For those who believe history moves in a straight line, and what’s past is past, some signs can set you thinking. Like you’re being awakened to a bad dream—a strangely familiar one—and bits and pieces of memory flash by, brought back to life. Words that recall a time of great tumult—Khalistan, Sikh radicals, Bluestar, 1984 pogrom—are abuzz again. If your attention has been focused elsewhere, little pieces of news are recalling an epoch filled with thousands of unknown victims, marking out new stirrings full of old forebodings.
‘The foreign hand’…rings a bell? It was one of the oft-heard phrases of the 1970s—both bogey and shadowy reality. Is it making a comeback of sorts, in a new avatar? Why are overseas gurudwaras banning Indian authorities—not just politicians, even diplomatic functionaries? Is there a new mistrust on all sides? What exactly is going on in Canada and the UK, two countries that host the Sikh community’s busiest hubs outside India?
Canadian PM Trudeau sits behind Harjit Singh Sajjan (front row, centre) at a Sikh gathering in Ottawa
The ban came, like a fort’s gates clanging shut, in December 2017, when the management committees of 14 gurudwaras in Canada issued a terse statement: “Pursuant to the Trespass to Property Act (1990), the management of these gurudwaras reserves the right to bar entry to officials of the Indian government, including but not limited to Indian elected officials, Indian consular officials and members of organisations who seek to undermine the Sikh nation and Sikh institutions.” The word ‘nation’, of course, floats ambivalently between the old sense of community and the more modern meaning.
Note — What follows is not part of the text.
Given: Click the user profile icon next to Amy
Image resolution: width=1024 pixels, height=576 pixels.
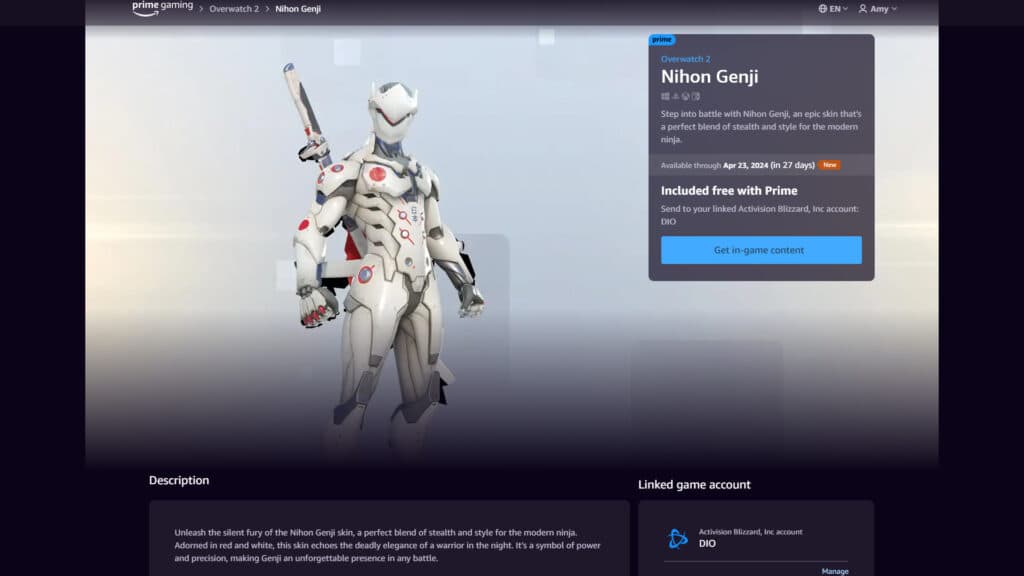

Soon, similar declarations followed in the UK—forming a rather unprecedented chain of events. Apparently, these firmans formalise a soft ban that was already in place. Hardliners mince no words, saying it’s meant to prevent Indian mission officials from “running pro-India and anti-Khalistan propagaNDA”. That speaks of a much higher level of ideological hardening—and counter-engagement—than may have been suspected by common Indians. Even so, a ban is more of a statement, since no one could have addressed a gathering at gurudwaras without permission from the management anyway. And it’s a delicate line: despite the ban, an Indian official in the UK paid a personal visit to a gurudwara, which has not been barred.
What set off this new drawing of borders, if you like? One immediate provocation was the November arrest, in Punjab, of Glasgow-based Sikh activist Jagtar Singh Johal (Jaggi), who had come down for his wedding in October. Police suspect him of involvement with a series of political murders over the past two years, including of RSS/right-wing figures, but talk of Jaggi being implicated in a false case and custodial torture soon spread among the diaspora. Some UK gurudwaras protested the arrest: as British media kept up a sharp focus, even premier Theresa May had to mention it.
The first physical ban was in Melbourne where a Sikh stopped an Indian mission official from entering a gurudwara to protest Jaggi’s arrest. Then came the ban in Canada, followed by a similar ban by 96 gurudwaras in the US, which also extended it to members of the Shiv Sena and the RSS. The ‘Free Jaggi Now’ campaign is truly global.
Not all these voices are radical or secessionist—many Sikh rights groups openly disavow extremism—but it’s part of the spectrum, and a growing part. What lies behind this resurgence of Khalistani politics? Several factors. At one level, deep anger over the thwarted justice for the 1984 pogrom blends with the radical charter that predated it. Canadian politics, where migrant Sikhs are now major players, offers a hospitable space to cultivate this hard dissent towards India. If one end of it articulates genuine human rights issues, at the other there’s a whole ecology built around Khalistani politics and activism; indeed, an economy too. The UK differs perhaps only in the concentrated pitch of voices. Into this mire come accusations that Indian officials are into spying and manipulation of events in gurudwaras.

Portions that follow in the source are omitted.